| TASK STATEMENT |
Please restate word for word the line holding "Configuraciones (189, 1334)" and every following line through the end of the entries.
--- RECORDS SHOWN ---
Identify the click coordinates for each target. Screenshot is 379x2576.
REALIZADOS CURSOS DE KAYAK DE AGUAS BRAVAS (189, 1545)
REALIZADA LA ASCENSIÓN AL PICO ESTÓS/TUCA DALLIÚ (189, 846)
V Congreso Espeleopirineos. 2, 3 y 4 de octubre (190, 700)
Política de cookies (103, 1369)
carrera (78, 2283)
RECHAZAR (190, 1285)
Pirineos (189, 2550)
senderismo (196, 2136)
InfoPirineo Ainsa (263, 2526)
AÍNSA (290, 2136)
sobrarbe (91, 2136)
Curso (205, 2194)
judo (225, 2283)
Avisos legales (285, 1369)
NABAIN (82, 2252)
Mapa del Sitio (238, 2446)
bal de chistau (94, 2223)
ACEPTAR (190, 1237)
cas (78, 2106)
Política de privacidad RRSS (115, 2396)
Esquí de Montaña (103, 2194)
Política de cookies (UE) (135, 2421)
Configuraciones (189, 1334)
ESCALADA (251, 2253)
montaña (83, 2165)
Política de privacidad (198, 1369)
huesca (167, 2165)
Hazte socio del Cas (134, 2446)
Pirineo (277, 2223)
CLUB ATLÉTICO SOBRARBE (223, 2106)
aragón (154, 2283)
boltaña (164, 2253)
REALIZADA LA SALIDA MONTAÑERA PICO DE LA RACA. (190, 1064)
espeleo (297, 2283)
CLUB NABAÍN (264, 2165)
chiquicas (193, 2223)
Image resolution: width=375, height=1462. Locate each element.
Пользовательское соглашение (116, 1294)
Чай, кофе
---
| REPLY TO THE EXERCISE |
Configuraciones (189, 1334)
ESCALADA (251, 2253)
montaña (83, 2165)
Política de privacidad (198, 1369)
huesca (167, 2165)
Hazte socio del Cas (134, 2446)
Pirineo (277, 2223)
CLUB ATLÉTICO SOBRARBE (223, 2106)
aragón (154, 2283)
boltaña (164, 2253)
REALIZADA LA SALIDA MONTAÑERA PICO DE LA RACA. (190, 1064)
espeleo (297, 2283)
CLUB NABAÍN (264, 2165)
chiquicas (193, 2223)
Image resolution: width=375, height=1462. Locate each element.
Пользовательское соглашение (116, 1294)
Чай, кофе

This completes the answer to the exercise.